Tuesday, June 24, 2008



Well, here I go, to try to make this thing work at last---I’ve been having a terrible time trying to get this blogging thing up and running---computer access can be hard to come by, and when I do get something going, chances are I’m going to lose access in the middle of it, and have it all disappear into cyberspace….arghhhh!

So, anyway—my trip to Nairobi was really pretty uneventful---and it didn’t even seem to take nearly as long as I feared!---Rick and Phyllis picked me up at the airport—and whisked me off to Kijabe---navigating the roads of Kenya is a pretty terrifying experience---the lanes seem impossibly narrow, and just as I’m flinching, because I’m sure the oncoming vehicle is going to scrape the paint off of our car, it whizzes on by, and we survive to drive another day!---the roads are filled with bicycles, mutatus (small vans that serve as public transport) and people walking---cars rarely slow down at all, usually choosing to accelerate instead to zip around all obstacles----I’m so so so glad I’m not driving here!!!

I woke up to 60 degree weather in Kijabe—it really is the cool season here!!—thank goodness I have Nora’s sweatshirt and one pair of long pants!!! But it really is beautiful here, too---here is the view from Rick and Phyllis’ back yard---that’s Mt.

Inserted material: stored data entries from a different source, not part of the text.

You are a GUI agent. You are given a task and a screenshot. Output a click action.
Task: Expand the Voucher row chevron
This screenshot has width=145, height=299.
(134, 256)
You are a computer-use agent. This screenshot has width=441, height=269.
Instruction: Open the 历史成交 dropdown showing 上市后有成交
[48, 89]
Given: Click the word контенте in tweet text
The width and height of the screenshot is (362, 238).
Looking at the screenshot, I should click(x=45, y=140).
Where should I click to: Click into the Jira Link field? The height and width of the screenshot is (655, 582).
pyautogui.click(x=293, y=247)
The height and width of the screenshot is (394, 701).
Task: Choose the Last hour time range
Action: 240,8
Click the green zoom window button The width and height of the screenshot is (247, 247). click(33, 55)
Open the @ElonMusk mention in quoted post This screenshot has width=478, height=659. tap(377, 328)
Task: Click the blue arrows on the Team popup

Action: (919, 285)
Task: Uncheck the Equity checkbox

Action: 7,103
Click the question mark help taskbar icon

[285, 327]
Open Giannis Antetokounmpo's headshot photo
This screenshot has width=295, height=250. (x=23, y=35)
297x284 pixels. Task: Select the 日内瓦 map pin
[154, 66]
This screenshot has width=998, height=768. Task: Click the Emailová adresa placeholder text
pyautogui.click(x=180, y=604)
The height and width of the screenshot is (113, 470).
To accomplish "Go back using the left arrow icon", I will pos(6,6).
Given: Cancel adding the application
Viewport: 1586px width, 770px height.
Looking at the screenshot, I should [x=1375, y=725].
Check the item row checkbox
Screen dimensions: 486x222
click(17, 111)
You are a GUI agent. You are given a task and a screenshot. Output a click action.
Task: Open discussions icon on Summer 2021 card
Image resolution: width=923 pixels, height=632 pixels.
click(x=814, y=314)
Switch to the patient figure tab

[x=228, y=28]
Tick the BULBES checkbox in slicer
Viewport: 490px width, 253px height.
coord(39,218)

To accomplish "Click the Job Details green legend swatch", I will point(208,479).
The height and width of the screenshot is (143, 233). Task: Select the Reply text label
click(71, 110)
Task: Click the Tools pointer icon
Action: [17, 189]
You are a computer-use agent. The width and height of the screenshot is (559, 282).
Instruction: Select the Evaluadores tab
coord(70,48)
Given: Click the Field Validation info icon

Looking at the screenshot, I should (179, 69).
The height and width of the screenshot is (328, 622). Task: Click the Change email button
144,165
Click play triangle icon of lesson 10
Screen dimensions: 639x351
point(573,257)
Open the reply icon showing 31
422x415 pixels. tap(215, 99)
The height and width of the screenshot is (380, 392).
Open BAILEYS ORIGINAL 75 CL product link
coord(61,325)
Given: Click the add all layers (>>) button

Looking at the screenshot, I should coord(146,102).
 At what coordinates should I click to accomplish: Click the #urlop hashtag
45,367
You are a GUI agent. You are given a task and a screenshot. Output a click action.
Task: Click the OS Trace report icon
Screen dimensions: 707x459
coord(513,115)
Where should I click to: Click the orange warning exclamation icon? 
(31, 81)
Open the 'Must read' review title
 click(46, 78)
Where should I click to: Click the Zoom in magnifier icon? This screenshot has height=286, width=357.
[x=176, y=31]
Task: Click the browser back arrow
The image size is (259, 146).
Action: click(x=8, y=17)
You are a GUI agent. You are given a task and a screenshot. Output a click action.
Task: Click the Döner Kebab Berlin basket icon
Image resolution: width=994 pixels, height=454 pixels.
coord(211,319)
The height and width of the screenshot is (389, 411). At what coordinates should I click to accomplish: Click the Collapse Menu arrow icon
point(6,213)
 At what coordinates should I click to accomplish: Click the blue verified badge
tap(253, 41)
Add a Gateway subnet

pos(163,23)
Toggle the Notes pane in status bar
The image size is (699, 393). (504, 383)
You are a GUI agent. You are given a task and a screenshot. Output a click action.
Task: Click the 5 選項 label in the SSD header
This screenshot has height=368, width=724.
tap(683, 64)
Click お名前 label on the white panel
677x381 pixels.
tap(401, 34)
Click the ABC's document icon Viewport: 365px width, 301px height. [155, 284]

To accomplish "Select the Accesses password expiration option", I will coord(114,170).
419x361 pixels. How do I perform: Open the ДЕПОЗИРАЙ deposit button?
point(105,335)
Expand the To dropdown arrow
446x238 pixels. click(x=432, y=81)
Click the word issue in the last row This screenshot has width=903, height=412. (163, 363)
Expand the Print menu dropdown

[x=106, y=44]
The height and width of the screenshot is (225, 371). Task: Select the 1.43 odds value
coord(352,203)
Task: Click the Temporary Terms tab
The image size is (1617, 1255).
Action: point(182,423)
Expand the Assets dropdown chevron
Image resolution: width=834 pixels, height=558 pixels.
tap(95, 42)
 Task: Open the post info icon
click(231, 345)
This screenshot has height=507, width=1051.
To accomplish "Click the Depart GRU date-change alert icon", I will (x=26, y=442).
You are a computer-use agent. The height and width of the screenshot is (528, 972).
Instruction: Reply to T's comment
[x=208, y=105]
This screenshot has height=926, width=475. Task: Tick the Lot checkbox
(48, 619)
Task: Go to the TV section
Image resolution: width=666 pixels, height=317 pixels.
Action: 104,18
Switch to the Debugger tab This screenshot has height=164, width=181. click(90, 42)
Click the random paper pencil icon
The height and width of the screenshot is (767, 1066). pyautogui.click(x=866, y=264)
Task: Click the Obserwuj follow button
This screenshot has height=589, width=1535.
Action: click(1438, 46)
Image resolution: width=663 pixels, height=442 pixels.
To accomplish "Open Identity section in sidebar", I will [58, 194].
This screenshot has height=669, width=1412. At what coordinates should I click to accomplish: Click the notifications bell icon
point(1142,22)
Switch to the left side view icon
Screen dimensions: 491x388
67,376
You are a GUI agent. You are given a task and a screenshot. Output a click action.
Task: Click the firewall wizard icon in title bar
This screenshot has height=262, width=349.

Longonut that you see in the background—at some point, Rick will take me on a hike up to the top of it…..


But for now, it’s off to the coast---
---I’ve never really given the coast of Kenya any thought, and I probably wouldn’t have put it on my own intinerary, but Phyllis loves the ocean, and was really looking forward to one more visit before she leaves Africa---and it turned out to be a surprisingly wonderful experience
We flew into the town of Malindi, where our host, Henry, picked us up and drove us to his guesthouse in Watamu. The coastal area of Kenya has a heavy Arab influence---you see it in the buildings, the traditional crafts, and the people—











The beaches are practically deserted, and absolutely lovely---miles of white sand with the occasional coral formation---lots of holes in the sand, which I discovered are homes for ghost crabs---they pop out, skitter across the sand, and then pop back in---it’s very cute!—












At the guesthouse, we were welcomed by Henry’s wife Belinda and his 5 month old daughter, Ivy (such a cutie-pie---we all passed her around, and got our baby-cuddle fixes!), and a variety of volunteers---it turns out that this guesthouse is an outpost of A Roche, a Portuguese environmental organization. We spent a couple of hours with Carol, a staff member, while she described the programs they provide and support there in Watamu---it was really impressive, interesting, and inspiring----they have worked hard to come up with a program that actually works—and that is based on encouraging the people who live here to protect their own forest---Phyllis and I were really impressed—and also, the staff and volunteers were all so nice!!---we met a couple of college-aged kids, one of whom, Sam, has had a lifelong interest in reptiles—he’s here volunteering at the local sea turtle rescue operation---he allowed us to tag along while he checked on a nest that was nearing hatch-time-----on our last night, we went to check it again, by the light of the full moon, and it was TIME!!!----we watched the nest erupt into a bubbling mass of little turtles, and then escorted them to their new home in the moonlit Indian Ocean----I even helped to rescue one from a ghost crab, and then watch it set out on its journey-----it was SUCH an amazing experience, and nothing we had anticipated at all-----









If you look really closely, you'll see those really are little turtles crawling out of that depression in the sand!!! They were SO CUTE!!!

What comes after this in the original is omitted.